▸ **Document source**:
--

Les députés LR Julien Aubert et Thibault Bazin, à la tête d’Oser la France, plaident en faveur d’une nouvelle politique industrielle française.
Par Oser la France
Souvent suggéré, rarement mis en œuvre, le « patriotisme économique » appartiendrait en France et en Europe à l’ancien monde. Il fut pourtant invoqué à maintes reprises par le passé, comme en 2004 pour sauver Alstom du démembrement annoncé.
Quinze ans plus tard, Alstom n’est plus. Quant au patriotisme économique, la simple évocation du sujet brûle les lèvres. Comprenez : « On n’est pas au Venezuela, ici ! » dixit l’ancien conseiller aux affaires économiques de l’Élysée, Emmanuel Macron, dans une réponse adressée à l’ancien ministre du Redressement productif, Arnaud Montebourg, après que ce dernier lui a présenté en 2014 son plan de sauvegarde du fleuron industriel français.
« Au pays de Colbert, la notion de politique industrielle est devenue un oxymore »
À force de proclamer à corps et à cris que l’État était le problème et non la solution, à force d’entendre qu’il ne pouvait pas tout, la sentence a fini par faire loi : l’État ne sert plus à rien. Pas même à « préserver les intérêts nationaux » ; domaine où il a failli, comme le révèlent les conclusions du rapport de la Commission d’enquête parlementaire sur les décisions de l’État en matière de politique industrielle.
Au pays de Colbert, la notion de « politique industrielle » est devenue un oxymore. Il suffit pour s’en convaincre de compter le nombre de fleurons industriels français rachetés par des entreprises étrangères (Alstom Énergie par General Electric en 2014, Nexter par KMW en 2015, Alcatel Luccent en 2015, Technip à l’entreprise américaine FMC Technologies, etc.). L’activité industrielle est tombée à hauteur de 14 % du PIB français (contre 30 % en Allemagne et 24 % en Italie). La part industrielle dans l’emploi a chuté de 20 % en 1989 à 11 % en 2017 et a connu la suppression de 150 000 emplois depuis 2012. Quant à notre déficit commercial extérieur, il est en chute libre (moins de 62 milliards d’euros en 2017, moins de 48 milliards d’euros en 2016). La France est-elle condamnée à ne vivre que de son tourisme ? Ce serait… du luxe !
Même dans ses domaines de prédilection, comme le nucléaire civil, la France se voit doubler par des acteurs émergents comme le russe Rosatom ou le chinois CNPC. Ce déclin n’a pas son origine dans l’économie. Il prend pied dans le constat d’une impuissance politique, que nous pointons tous du doigt, mais feignons d’enrayer, faute d’avoir adopté la bonne grille de lecture.
N’en déplaise aux ouailles de l’économiquement correct, nous ne sommes plus dans les années 1990, dans un monde gouverné par un Occident dominant, sûr de son fait et en situation de monopole sur son terrain de prédilection : l’innovation technologique.

--

▸ **Extrait de données**:
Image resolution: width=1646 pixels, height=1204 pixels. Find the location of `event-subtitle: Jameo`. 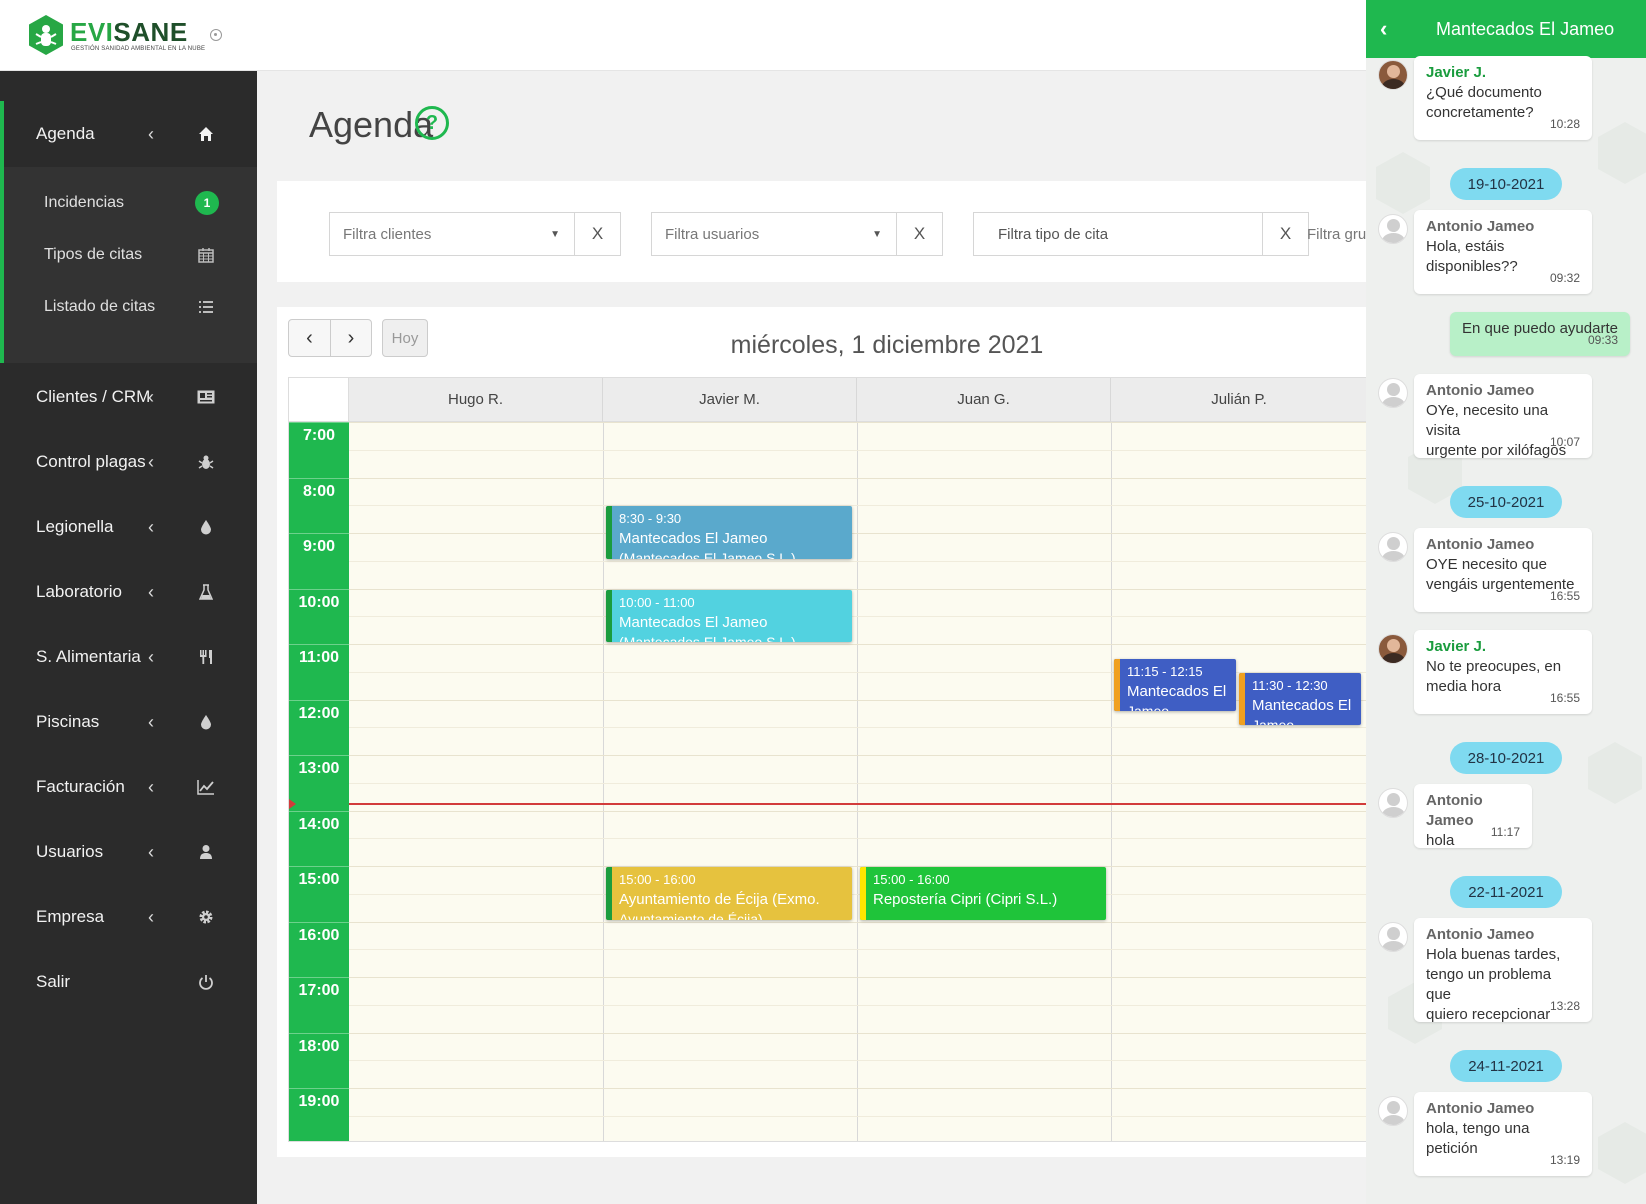

event-subtitle: Jameo is located at coordinates (1148, 707).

--

▸ **Consigne**:
D'après le document source, répondez aux questions suivantes :
(a) En quelle année le patriotisme économique fut-il invoqué pour sauver Alstom du démembrement ?
(b) À combien s'élève la part de l'activité industrielle dans le PIB français ?
(c) Quels acteurs émergents doublent la France dans le nucléaire civil ?
Répondez en vous fondant uniquement sur le document source.

▸ **Réponse**:
(a) En 2004.
(b) À 14 % du PIB.
(c) Le russe Rosatom et le chinois CNPC.